Norbert Borell and his beloved wife Blanca were married in Krakow, Poland, just prior to the outbreak of World War II. When the Nazis invaded Poland, Norbert, Blanca, and their families were rounded up and interned in Hitler’s death camps. Incredibly, after surviving years of inhuman atrocities in multiple camps, Norbert and Blanca were reunited soon after the liberation of the camps by the Allies in 1945. Having lost nearly all of their family members in the Holocaust, the two made the decision to emigrate to America in 1948 in order to start a new life. The couple eventually settled in Peabody, Massachusetts.
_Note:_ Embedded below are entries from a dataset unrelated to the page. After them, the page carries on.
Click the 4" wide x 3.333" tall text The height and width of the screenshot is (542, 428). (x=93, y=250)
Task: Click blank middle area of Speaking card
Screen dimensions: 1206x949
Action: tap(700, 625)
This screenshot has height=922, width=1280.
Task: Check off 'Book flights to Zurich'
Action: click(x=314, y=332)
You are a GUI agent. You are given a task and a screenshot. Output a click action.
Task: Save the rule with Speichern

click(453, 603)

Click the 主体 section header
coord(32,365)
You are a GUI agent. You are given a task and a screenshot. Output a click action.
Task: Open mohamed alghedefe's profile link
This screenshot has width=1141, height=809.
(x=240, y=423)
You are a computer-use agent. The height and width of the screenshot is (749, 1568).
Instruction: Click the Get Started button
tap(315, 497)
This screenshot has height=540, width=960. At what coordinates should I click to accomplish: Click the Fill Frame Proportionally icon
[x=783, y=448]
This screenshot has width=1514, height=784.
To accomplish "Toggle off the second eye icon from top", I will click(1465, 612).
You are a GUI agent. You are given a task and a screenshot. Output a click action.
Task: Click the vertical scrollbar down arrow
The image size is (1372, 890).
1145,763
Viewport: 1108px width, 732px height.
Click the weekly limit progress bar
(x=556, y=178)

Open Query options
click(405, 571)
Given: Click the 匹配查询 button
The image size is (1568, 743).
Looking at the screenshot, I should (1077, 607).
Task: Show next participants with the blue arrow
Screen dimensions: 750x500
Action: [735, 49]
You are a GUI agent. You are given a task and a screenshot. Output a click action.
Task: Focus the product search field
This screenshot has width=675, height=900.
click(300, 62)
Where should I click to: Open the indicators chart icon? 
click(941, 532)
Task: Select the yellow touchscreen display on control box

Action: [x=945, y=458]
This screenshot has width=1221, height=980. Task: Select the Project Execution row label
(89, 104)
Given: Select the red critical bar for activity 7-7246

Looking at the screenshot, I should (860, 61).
Upon their arrival, Norbert took a job working in the tanneries of Peabody. It was grueling, dirty work with long hours and limited pay. After a time, he was contacted by a fellow survivor of the camps who had emigrated to Canada. This man happened to be skilled in the manufacture of metal letters. He urged Norbert to come to Canada to work with him, which Norbert agreed to do. After learning his craft over a few years, Norbert returned to the United States, and, in 1952, opened a tiny shop in the spare room of a barber’s shop at 1436 Commonwealth Avenue in Brighton, Massachusetts. He named his new business Steel Art Company.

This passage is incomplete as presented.